Completeness and Conciseness: Does the summary capture the key information from the sources without being overly verbose or missing crucial points?
Usefulness: Is the generated summary genuinely helpful for the user's information need?
Evaluating these performance aspects requires different approaches, drawing from both long-established Information Retrieval (IR) evaluation techniques (like assessing the relevance of retrieved documents which heavily affects the RAG result) and newer methods specifically developed for evaluating RAG systems (such as measuring faithfulness, answer relevance, and guarding against hallucination).
Measuring this crucial aspect of RAG system performance will be the focus of the next part of this blog series.
Conclusion
Evaluating these AI academic search tools requires a blend of understanding their mechanics and practical testing. By asking the targeted questions detailed above and performing simple tests, librarians can gain a much deeper feel for a system's potential strengths, weaknesses, coverage gaps, and operational characteristics. This foundational knowledge is essential for guiding our users effectively and making informed decisions as we integrate these powerful, but still evolving, tools into our library services. Stay tuned for the next post where we will tackle the challenge of evaluating the quality of the answers these systems produce.
This blog post has been edited with the help of Gemini 2.5 Pro.
Technical note 1 : Interpretability and reproducibility of search
Based on your understanding of how retrieval works you should already have a sense how non-deterministic or misinterpretable the search is. Roughly you would expect keyword search to be most interpretable and reproducible, with Dense Embedding search being the least interpretable and reproducbilty.

See this blog post for more information, since retrieval systems may use a blend of such systems, things can be even less clear.
Technical note 2 : multi-lingual support
Even though your sources might be mostly in English, many RAG systems are capable of "understanding" your query even if it is inputted in any of the dozen non english languages.
Why do these new AI search systems generally work with non-english language? This is actually one of the benefits from moving away from just a keyword based search.
Firstly if it uses LLMs to generate Boolean search strategies, this clearly works even if you input your query into say Chinese as most modern LLMs are multi-lingual and are capable of "understanding" your query and creating an approproiate Boolean in English.
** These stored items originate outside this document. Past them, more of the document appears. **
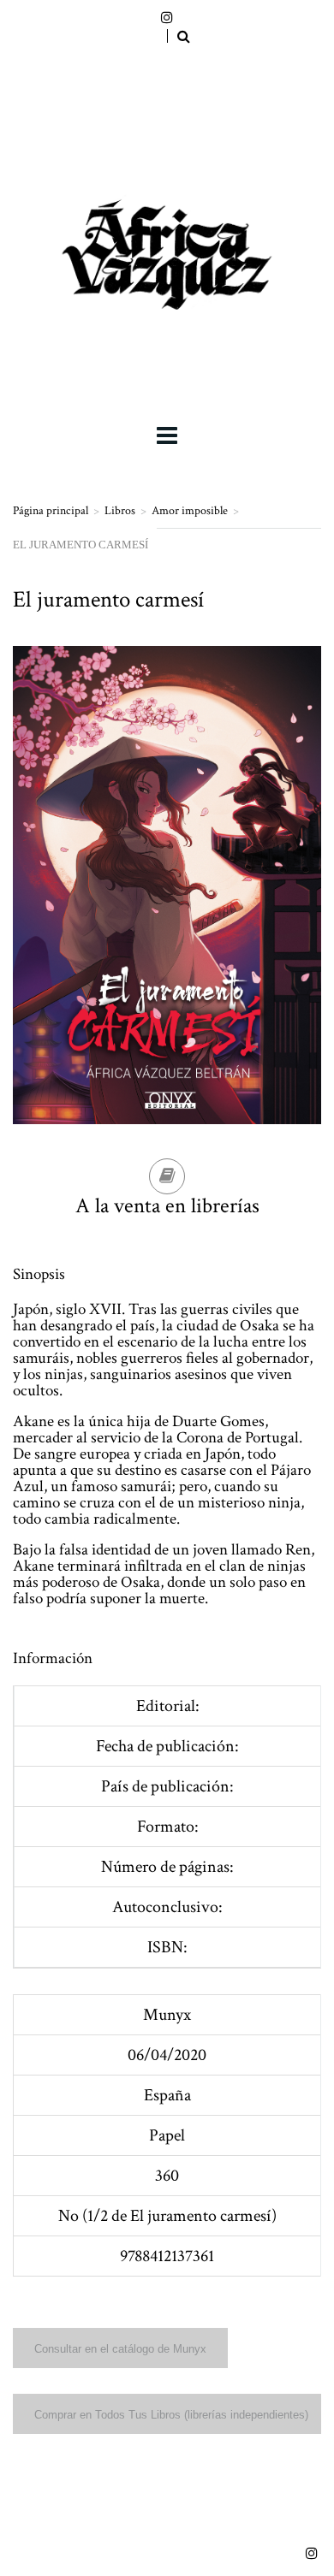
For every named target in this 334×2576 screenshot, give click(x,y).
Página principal (50, 510)
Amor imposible (190, 510)
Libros (119, 510)
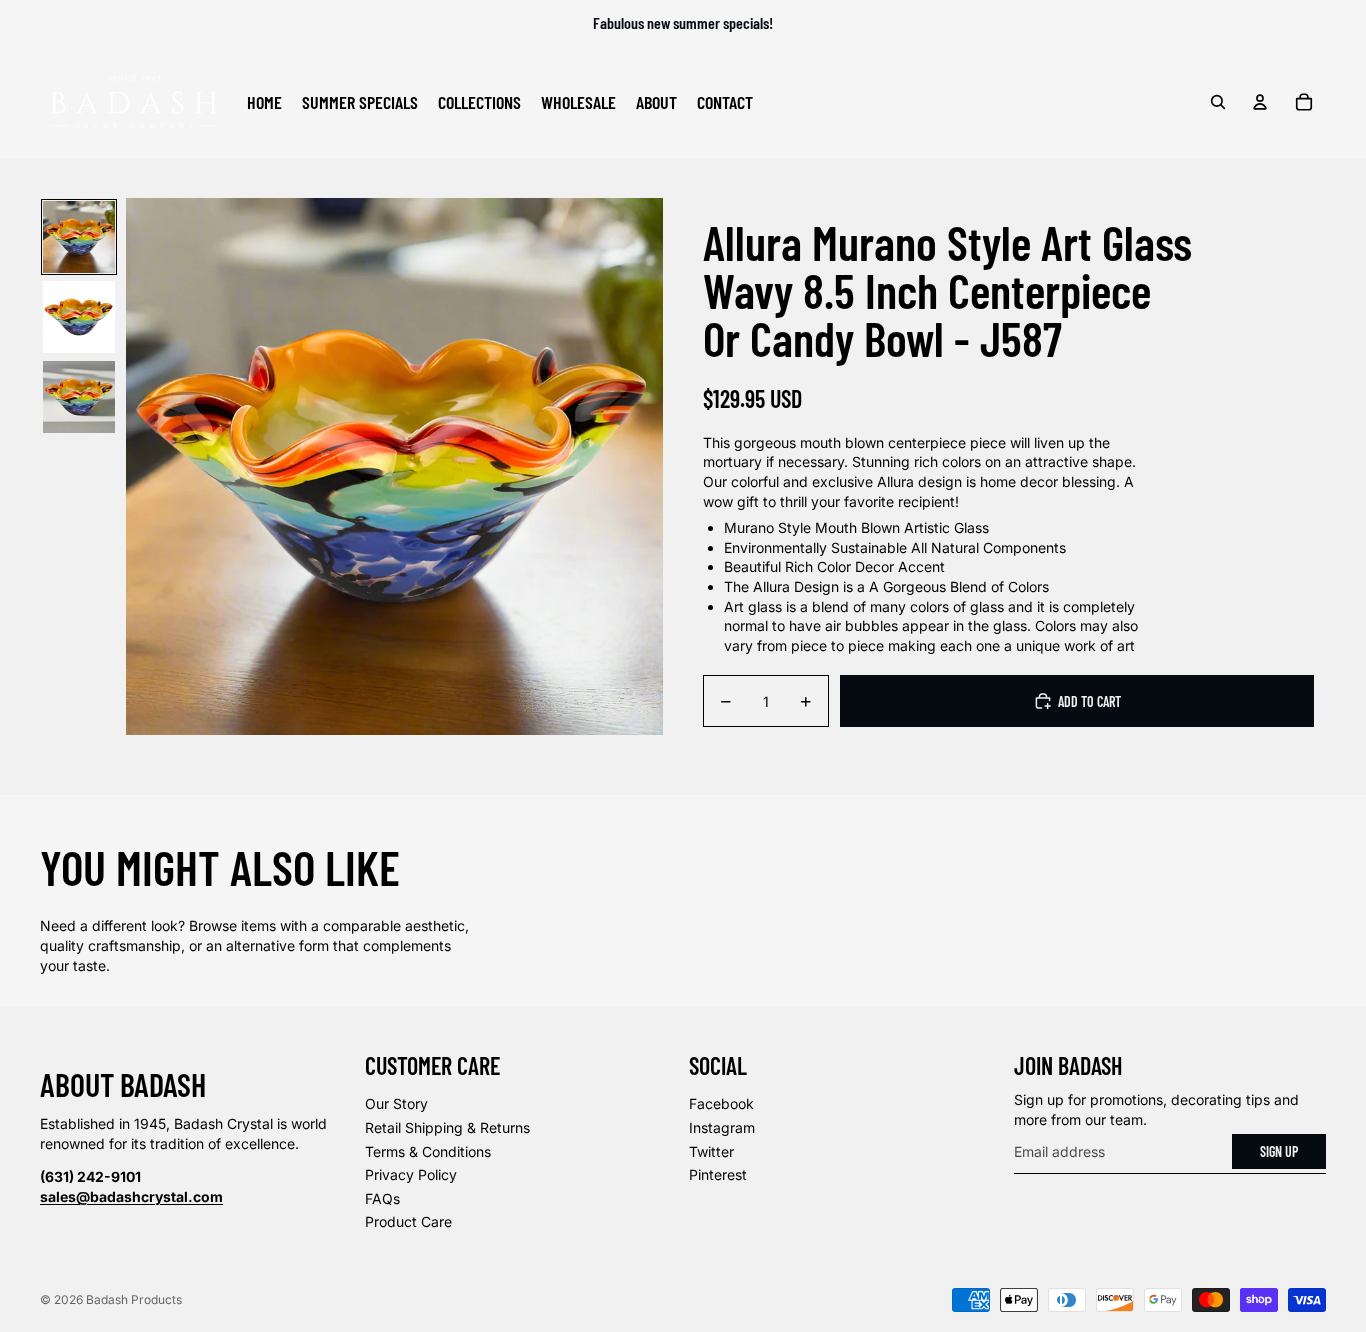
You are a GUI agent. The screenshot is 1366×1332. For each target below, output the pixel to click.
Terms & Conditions (428, 1151)
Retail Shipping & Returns (447, 1127)
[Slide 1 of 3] (79, 237)
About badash (123, 1084)
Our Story (396, 1103)
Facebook (721, 1103)
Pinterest (718, 1174)
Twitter (711, 1151)
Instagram (722, 1127)
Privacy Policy (411, 1174)
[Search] (1218, 102)
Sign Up (1279, 1151)
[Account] (1260, 102)
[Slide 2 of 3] (79, 317)
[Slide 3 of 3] (79, 397)
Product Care (408, 1221)
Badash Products (134, 1299)
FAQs (382, 1198)
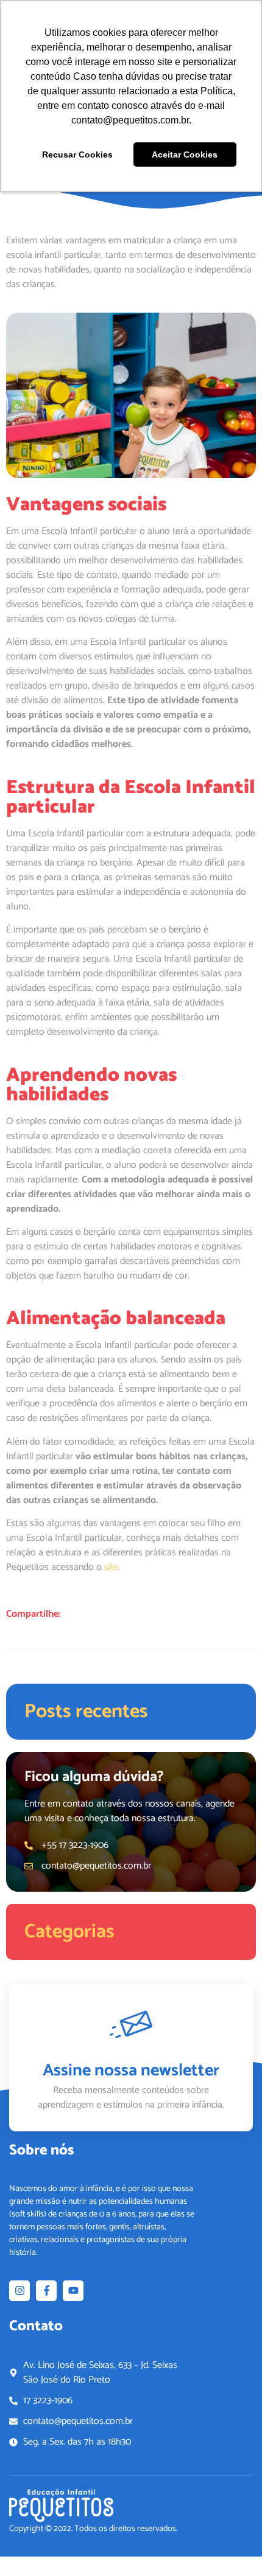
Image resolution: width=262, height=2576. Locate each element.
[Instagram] (19, 2290)
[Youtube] (73, 2290)
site (110, 1567)
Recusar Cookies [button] (77, 154)
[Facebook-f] (46, 2290)
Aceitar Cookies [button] (185, 154)
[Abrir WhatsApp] (231, 2545)
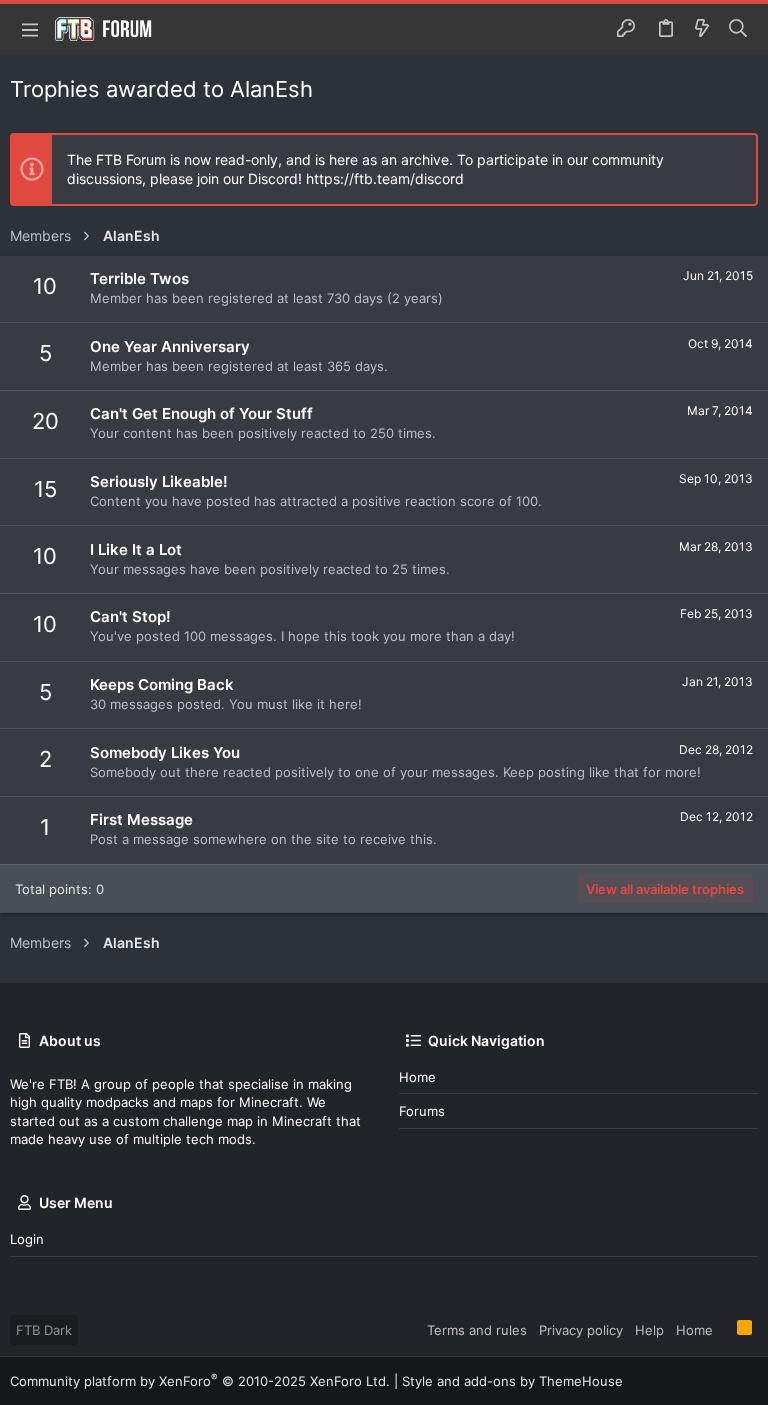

How about the more common dense embedding models? While not guaranteed (e.g. there are monolingual embeddings like MiniLM) a lot of the dense embeddings used are are built upon transformer models that are pretrained multilingually (e.g. BERT). They learn to map text from multiple languages into a shared vector space where similar concepts are represented close together, regardless of the language used.
You essentially just need one index to handle multiple languages. Compare this to lexical keyword based methods like BM25 where you need a seperate inverted index for each language!